Nehmen Sie den Text über das Lehmbruck Museum in Duisburg nach seinem letzten Satz wieder auf und führen Sie ihn fort.

### Ausgangstext

=-=-=

Lehmbruck-Museum - Documenta in Duisburg

Das Wilhelm Lehmbruck Museum ist eine Wundertüte künstlerischer Schaffenskraft.

Was ist Kunst? Das ist eine Frage, die Kunstschaffende geradezu hassen. Kunst erklären! Kann man das? Kunst erklärt sich selbst – Kunst ist nicht erklärbar – Kunst ist Kunst, so lauten die gängigen Antworten.

Also versuchen wir uns selbst an unserer ganz privaten Definition von Kunst: Kunst ist Anregung für den Intellekt, eine Provokation der Sinne, im besten Sinne verstörend. Kunst eröffnet neue Blickwinkel, erweitert den Horizont. Kunst regt an. Kunst regt auf. Der Besuch einer gelungenen Ausstellung ist wie eine frische Brise für das Gehirn.

An diesem grauen Dezembertag fegt uns ein Windstoß ins Lehmbruck Museum in Duisburg. Von draußen sehen wir die kinetischen Objekte von Jean Tinguely und lassen uns verführen.

Das Museum ist benannt nach einem berühmten Sohn der Stadt, dem Bildhauer Wilhelm Lehmbruck. Bergmannskind aus Meiderich, geboren 1881. Seine anrührenden Skulpturen spiegeln seinen Lebensweg wider. Zu Beginn weiche Formen – eine liebende Mutter umsorgt ihr Kind. Bodenständige Musen lächeln in die Welt. Im Laufe der Zeit werden die Figuren höher, schlanker, zum Schluss eckiger, gebrochener. Lehmbruck formt die Mutter erneut, diesmal trägt sie harte Züge, genauso verhärmt sieht das Kind aus in ihrem Arm. Man sieht die Entwicklung und ahnt, dass das Leben des Künstlers nicht gut ausgeht: Bereits 1919 bringt sich Lehmbruck um. Eine schwere Depression lässt ihm die positive Weltsicht abhanden kommen.

Um sein Leben und Werk zu verstehen, zeigt das Museum einen kleinen Einführungsfilm über Lehmbruck, was wir an dieser Stelle unbedingt lobend hervorheben wollen. Denn nicht in allen Ausstellungs-Stätten, die wir besucht haben, wurde Kunst für den Laien so zugänglich gemacht.

Auch das Museum selbst ist sehenswert; Beton und Glas sind die dominierenden Werkstoffe, eckige und runde Formen bilden einen interessanten Konstrast. Gebaut wurde es übrigens von Lembrucks Sohn Manfred, einem berühmten Architekten.

=-=-=

### Bereitgestelltes Material
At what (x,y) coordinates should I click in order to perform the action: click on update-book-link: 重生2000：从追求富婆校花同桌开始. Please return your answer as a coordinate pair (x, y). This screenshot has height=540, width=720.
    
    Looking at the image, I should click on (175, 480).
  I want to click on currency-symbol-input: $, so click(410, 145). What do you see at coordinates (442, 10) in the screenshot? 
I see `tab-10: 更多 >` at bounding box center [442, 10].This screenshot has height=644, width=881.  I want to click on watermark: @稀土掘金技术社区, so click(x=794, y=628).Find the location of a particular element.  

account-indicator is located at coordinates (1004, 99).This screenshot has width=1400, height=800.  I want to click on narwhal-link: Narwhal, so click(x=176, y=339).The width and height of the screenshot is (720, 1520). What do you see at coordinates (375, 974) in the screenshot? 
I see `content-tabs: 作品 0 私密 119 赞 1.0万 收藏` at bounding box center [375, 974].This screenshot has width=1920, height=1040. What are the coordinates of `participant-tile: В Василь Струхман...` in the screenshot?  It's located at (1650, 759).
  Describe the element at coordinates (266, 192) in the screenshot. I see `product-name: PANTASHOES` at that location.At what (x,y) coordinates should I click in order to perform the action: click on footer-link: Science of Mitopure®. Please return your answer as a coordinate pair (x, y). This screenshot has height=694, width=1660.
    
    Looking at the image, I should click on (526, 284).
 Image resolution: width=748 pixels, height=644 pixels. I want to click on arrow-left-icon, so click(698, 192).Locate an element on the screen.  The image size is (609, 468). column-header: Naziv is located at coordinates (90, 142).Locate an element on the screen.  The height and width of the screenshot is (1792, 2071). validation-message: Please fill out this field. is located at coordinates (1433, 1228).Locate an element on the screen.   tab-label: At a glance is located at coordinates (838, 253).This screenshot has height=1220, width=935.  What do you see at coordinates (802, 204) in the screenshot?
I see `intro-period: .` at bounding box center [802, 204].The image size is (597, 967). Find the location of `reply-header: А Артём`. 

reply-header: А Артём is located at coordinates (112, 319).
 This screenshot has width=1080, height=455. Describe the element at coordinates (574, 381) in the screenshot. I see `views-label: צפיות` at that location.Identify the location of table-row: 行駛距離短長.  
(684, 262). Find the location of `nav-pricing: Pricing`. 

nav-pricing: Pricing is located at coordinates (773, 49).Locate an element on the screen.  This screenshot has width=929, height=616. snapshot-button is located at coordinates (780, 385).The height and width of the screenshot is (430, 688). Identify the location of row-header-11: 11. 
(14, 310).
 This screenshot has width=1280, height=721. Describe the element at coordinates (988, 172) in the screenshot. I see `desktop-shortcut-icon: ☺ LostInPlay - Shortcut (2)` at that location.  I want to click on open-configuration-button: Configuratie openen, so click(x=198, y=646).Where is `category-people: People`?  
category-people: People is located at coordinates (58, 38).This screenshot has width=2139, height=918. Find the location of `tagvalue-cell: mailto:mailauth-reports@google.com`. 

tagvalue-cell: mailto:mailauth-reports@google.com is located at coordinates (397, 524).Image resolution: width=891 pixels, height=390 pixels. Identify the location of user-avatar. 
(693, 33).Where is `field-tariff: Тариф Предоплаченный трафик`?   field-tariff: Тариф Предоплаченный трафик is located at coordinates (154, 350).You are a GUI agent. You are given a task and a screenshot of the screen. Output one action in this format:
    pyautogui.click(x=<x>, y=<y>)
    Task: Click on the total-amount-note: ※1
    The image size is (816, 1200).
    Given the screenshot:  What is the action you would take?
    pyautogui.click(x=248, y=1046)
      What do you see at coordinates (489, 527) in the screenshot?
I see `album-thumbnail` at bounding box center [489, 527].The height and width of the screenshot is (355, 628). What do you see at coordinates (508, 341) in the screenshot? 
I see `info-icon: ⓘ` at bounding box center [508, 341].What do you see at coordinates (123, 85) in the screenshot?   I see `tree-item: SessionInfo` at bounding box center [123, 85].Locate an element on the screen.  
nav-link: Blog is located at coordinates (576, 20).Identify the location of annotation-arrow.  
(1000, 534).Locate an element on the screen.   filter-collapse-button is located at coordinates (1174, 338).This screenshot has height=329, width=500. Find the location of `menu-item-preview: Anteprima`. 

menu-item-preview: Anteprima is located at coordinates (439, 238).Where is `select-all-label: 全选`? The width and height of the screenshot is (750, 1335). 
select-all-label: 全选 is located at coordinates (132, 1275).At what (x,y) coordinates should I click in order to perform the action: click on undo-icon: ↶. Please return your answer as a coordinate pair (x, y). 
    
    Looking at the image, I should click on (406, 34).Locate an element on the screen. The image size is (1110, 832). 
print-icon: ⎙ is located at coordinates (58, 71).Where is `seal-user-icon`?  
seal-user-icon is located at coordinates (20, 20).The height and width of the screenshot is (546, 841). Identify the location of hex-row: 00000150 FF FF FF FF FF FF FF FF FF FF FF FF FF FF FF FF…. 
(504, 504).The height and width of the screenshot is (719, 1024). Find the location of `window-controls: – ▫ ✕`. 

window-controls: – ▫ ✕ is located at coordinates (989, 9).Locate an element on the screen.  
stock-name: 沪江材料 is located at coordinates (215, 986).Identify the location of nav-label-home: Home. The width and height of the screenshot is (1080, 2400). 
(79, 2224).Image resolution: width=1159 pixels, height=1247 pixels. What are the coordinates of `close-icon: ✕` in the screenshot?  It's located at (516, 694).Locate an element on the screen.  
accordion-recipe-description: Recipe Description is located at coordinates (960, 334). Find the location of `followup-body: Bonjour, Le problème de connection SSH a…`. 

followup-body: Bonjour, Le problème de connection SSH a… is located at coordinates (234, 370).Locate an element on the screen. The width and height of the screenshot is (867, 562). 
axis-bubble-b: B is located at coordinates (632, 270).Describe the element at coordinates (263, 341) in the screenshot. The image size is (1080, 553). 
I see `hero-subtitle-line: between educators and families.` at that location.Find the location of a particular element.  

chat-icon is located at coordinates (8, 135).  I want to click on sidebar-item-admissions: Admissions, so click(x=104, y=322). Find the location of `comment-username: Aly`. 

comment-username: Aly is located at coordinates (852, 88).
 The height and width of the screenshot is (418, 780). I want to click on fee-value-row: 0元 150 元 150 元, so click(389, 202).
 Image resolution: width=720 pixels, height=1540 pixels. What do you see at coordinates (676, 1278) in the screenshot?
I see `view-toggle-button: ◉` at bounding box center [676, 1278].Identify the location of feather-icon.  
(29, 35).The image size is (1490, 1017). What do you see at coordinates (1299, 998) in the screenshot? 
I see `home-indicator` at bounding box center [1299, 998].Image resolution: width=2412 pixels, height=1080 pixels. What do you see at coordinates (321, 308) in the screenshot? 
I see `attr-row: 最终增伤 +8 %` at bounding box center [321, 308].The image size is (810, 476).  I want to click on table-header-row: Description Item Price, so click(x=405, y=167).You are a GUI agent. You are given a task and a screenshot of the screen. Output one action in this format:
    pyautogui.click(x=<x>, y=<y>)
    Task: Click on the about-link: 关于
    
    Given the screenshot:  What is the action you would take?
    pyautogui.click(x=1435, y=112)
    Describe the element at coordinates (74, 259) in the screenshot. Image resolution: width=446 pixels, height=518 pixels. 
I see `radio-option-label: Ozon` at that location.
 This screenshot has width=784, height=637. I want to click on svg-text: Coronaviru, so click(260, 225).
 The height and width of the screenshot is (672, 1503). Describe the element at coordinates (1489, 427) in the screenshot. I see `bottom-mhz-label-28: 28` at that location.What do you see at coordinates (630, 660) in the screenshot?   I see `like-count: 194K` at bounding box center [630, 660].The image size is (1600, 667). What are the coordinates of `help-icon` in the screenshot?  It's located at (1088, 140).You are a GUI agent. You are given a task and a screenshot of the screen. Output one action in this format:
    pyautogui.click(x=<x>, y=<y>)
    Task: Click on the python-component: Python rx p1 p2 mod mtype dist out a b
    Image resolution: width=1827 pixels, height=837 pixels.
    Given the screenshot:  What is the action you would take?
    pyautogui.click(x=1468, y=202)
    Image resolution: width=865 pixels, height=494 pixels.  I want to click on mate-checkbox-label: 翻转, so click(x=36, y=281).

=-=-=

### Antwort
Die eigentliche Überraschung der Sammlung ist allerdings nicht Lehmbrucks Werk, sondern die Mischung, die sich im Laufe des Rundgangs erschließt. Das Museum steckt voller moderner, zeitgenössischer Kunst. Es eröffnet sich eine Welt großer Namen und toller Überraschungen: Dan Flavin, Bruce Nauman, Mario Merz, Yves Netzhammer, John Davies, Duane Hanson – um nur einige wenige zu nennen.

Ein bisschen fühlt man sich wie auf der Documenta: Durch die Räume wandelnd entdecken wir Licht- und Video-Installationen, Himmelsstühle, Iglus sowie eine Galerie mit Expressionisten. Wobei diese Bilder mitten in dem Skulpturenparadies eine etwas stiefmütterliche Präsentation in einem unattraktiven Gang erfahren.

Ein wenig Kritik müssen wir auch an der aktuell laufenden Ausstellung von Objekten und Zeichnungen der Künstlerin Rachel Whiteread üben. Hier wird der Betrachter mal wieder komplett allein gelassen mit einem Stück moderner Kunst, das beim besten Willen nicht selbsterklärend ist.

Insgesamt aber ist das Fazit sehr positiv: Mit gut ausgelüftetem Gehirn und angeregten Sinnen verlassen wir nach zwei Stunden das Museum - und sind froh, dort gelandet zu sein.

Und nur der Vollständigkeit halber sei erwähnt, dass sich Duisburg am Philosophenweg im Innenhafen mit einer weiteren prachtvollen Sammlung moderner Kunst schmücken darf: dem Museum Küppersmühle. Die ist natürlich auch einen Besuch wert. Aktuell ist dort eine gerade eröffnete Immendorff-Retrospektive zu sehen. Aber Achtung wegen der Öffnungszeiten: Die Küppersmühle ist nur am Mittwoch, Donnerstag, Samstag und Sonntag geöffnet.